**Excerpted text:**

○ ○ ○ ○ ○ ○ ○

The Dodd-Frank recession has been ongoing for almost two years. There are fears of a double dip recession but since we really haven’t climbed out of the current one, these fears are premature. All of this, in spite of passing a stimulus bill in excess of $862 billion on top of TARP bailouts. A second $26 billion was passed as a payment to public sector unions. These two laws represent the greatest waste of taxpayer dollars in the shortest time in the history of the United States . . . and this includes President Obama’s $2 billion gift to George Soros.
Four months ago, Vice President Biden proclaimed a summer of recovery that would create 250,000 to 500,000 jobs a months. A few days ago, Vice President Biden stated, “no doubt we’re moving in the right direction” economically. Reality is we have 3.3 million fewer jobs since Obama and Biden took office. Is the right direction purposeful failure?
Earlier this week, the National Association of Realtors reported that July sales of existing homes fell by 27% from June 2010. The Commerce Department reported that sales of new homes fell 12.4% Since June 2010.
Earlier in August, first time claims for unemployment hit a nine month high. Unemployment remains at 9.5% but including those who have stopped looking for work the unemployment rate is around 18%. Forty-eight of fifty states have lost jobs since the stimulus bill was enacted.

○ ○ ○ ○ ○ ○ ○

**Entries supplied:**
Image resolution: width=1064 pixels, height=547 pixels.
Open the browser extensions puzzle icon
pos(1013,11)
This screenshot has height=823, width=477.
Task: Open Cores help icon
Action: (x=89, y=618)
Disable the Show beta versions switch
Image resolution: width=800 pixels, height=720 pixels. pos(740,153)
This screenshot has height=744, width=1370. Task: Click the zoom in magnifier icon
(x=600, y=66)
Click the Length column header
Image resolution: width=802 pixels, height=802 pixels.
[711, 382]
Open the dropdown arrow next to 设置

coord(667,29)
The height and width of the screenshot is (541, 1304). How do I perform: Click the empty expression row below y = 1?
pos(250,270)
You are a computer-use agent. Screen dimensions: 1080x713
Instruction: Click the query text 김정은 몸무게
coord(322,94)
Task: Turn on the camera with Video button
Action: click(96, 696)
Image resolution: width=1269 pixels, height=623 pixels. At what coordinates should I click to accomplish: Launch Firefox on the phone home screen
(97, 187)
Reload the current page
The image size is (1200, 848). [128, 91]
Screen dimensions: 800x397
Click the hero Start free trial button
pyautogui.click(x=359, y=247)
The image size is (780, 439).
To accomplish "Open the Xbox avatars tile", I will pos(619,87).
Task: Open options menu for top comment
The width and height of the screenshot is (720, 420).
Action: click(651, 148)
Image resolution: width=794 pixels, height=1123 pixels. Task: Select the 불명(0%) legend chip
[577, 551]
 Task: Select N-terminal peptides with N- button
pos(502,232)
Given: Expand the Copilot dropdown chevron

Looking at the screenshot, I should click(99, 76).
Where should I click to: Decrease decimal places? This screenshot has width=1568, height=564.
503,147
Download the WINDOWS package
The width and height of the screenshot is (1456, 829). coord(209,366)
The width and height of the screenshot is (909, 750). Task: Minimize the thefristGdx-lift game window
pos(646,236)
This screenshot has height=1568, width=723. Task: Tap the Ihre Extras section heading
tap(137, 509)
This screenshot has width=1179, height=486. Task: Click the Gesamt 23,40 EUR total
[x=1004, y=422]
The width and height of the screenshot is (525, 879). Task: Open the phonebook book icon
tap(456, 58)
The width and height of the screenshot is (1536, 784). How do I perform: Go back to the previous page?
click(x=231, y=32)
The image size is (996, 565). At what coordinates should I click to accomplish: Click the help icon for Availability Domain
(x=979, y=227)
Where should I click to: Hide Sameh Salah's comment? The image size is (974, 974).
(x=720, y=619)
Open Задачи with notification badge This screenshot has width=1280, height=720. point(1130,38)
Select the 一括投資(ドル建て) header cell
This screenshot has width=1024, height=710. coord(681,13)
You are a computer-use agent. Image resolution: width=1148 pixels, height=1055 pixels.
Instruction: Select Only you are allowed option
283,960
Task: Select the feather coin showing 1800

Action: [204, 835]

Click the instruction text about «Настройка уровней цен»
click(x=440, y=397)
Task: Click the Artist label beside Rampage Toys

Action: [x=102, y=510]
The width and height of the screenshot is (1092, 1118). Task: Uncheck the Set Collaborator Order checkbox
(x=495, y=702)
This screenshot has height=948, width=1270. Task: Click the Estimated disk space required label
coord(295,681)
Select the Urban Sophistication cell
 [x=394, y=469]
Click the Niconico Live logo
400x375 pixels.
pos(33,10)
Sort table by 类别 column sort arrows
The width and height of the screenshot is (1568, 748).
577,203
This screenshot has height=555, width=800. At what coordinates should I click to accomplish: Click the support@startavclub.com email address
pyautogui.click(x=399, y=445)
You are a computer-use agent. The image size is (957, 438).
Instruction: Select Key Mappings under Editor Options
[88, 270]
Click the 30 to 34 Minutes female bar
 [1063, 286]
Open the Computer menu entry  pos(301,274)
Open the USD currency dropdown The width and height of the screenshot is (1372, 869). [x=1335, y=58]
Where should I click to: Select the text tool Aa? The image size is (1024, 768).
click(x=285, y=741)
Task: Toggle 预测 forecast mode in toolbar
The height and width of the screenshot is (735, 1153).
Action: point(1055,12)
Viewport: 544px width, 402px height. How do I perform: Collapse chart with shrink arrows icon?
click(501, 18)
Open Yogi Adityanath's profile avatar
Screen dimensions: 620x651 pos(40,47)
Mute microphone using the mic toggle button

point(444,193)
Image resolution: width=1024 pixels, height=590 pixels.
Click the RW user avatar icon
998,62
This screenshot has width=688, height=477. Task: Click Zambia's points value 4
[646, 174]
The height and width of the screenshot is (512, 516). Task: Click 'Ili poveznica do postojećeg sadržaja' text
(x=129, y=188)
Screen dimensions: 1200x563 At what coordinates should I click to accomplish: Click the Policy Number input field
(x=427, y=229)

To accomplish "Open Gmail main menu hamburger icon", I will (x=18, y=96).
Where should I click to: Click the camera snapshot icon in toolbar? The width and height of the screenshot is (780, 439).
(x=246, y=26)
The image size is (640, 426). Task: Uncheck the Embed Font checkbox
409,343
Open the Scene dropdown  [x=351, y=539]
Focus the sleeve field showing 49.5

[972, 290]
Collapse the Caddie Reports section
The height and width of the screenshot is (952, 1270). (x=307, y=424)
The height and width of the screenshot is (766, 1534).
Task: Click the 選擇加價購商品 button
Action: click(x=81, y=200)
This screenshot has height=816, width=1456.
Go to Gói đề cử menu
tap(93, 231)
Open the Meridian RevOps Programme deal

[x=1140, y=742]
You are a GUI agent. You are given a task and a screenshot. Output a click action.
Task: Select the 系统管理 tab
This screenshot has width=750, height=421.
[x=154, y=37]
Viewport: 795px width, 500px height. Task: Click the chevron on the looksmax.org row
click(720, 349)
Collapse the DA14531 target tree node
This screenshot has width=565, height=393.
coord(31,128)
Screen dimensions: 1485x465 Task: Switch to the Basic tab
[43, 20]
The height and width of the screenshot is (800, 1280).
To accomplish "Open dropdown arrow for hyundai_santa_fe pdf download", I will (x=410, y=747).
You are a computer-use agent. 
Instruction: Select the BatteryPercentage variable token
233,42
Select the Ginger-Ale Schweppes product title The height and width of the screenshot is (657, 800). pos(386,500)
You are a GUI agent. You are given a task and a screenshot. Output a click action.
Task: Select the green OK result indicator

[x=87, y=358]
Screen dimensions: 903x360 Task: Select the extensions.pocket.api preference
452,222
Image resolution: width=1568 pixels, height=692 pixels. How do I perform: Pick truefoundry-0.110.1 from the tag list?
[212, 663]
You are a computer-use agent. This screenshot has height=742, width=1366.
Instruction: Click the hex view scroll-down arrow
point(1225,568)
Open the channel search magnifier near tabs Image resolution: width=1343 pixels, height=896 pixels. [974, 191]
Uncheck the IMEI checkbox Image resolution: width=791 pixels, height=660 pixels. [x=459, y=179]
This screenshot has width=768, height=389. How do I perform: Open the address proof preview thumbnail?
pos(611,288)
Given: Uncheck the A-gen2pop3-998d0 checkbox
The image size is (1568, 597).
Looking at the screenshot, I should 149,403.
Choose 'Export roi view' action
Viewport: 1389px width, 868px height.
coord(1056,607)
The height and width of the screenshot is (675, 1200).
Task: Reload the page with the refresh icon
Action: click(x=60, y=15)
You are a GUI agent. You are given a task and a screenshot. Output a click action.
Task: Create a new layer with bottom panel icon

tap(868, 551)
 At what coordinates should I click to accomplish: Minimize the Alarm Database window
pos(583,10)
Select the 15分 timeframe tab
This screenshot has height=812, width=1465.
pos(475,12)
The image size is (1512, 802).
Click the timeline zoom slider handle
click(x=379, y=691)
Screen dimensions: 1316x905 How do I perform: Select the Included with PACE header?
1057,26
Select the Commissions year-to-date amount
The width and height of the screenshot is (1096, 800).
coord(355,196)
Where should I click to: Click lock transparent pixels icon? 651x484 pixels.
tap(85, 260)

○ ○ ○ ○ ○ ○ ○

**Tasks:**
A – Do these statements agree with the recession commentary above? Answer yes or no for each, and quote the words of the text that decide it.
(i) The stimulus bill cost more than $862 billion.
(ii) July sales of existing homes went up compared with June 2010.
(iii) Counting people who have stopped looking for work, the unemployment rate is around 18%.
B – In the recession commentary, how many of the fifty states have lost jobs since the stimulus bill was enacted?
C – Pick up the recession commentary after its last sentence and carry it on.

**Answers to each task:**
A –
(i) Yes: "passing a stimulus bill in excess of $862 billion"
(ii) No: "July sales of existing homes fell by 27% from June 2010"
(iii) Yes: "including those who have stopped looking for work the unemployment rate is around 18%"

B – Forty-eight.

C –
General Motors new cars sales are in a death spiral, dropping 36% in September from the prior month; Chrysler new car sales dropped 33% for the same period. The “cash for clunkers” program removed so many cars from the road that used car pricing has soared due to the newly limited supply of used cars.
President Obama claims that 2.3 to 2.6 million jobs were saved by the stimulus package but he can’t support his statement because there is no metric for “saved jobs.” The cold hard fact is 3.3 million people lost jobs since Mr. Obama became President.
Businesses are sitting on $2-3 trillion that could be invested in new jobs. The Obama administration policies of increased taxes, increased health care regulation, increased financial regulation, and the uncertainty created by massive regulation and lack of leadership in Washington, D.C., is making the private sector pause. No one wants to make a long term decision when all the President’s policies do is create more uncertainty rather than answer questions and solve problems.
The Congressional Budget Office estimates the Obama administration will spend 24% of GDP during his term in office. Budget deficits will average 8.7% of GDP or 24 times the size of President Clint’s surplus!
Beginning January 2011, the Obama administration will raise taxes on small businesses. In fact, the minimum personal income tax rate increases 50%. Additionally, beginning in January, drug companies, health plans and medical device manufacturers will increase prices to cover their increased taxes. Everyone who has company sponsored health insurance will pay taxes on the cost of this health insurance, which means less take home pay for every worker.
In the face of these stark facts, President Obama still claims the economy is humming along at a good pace. Hello???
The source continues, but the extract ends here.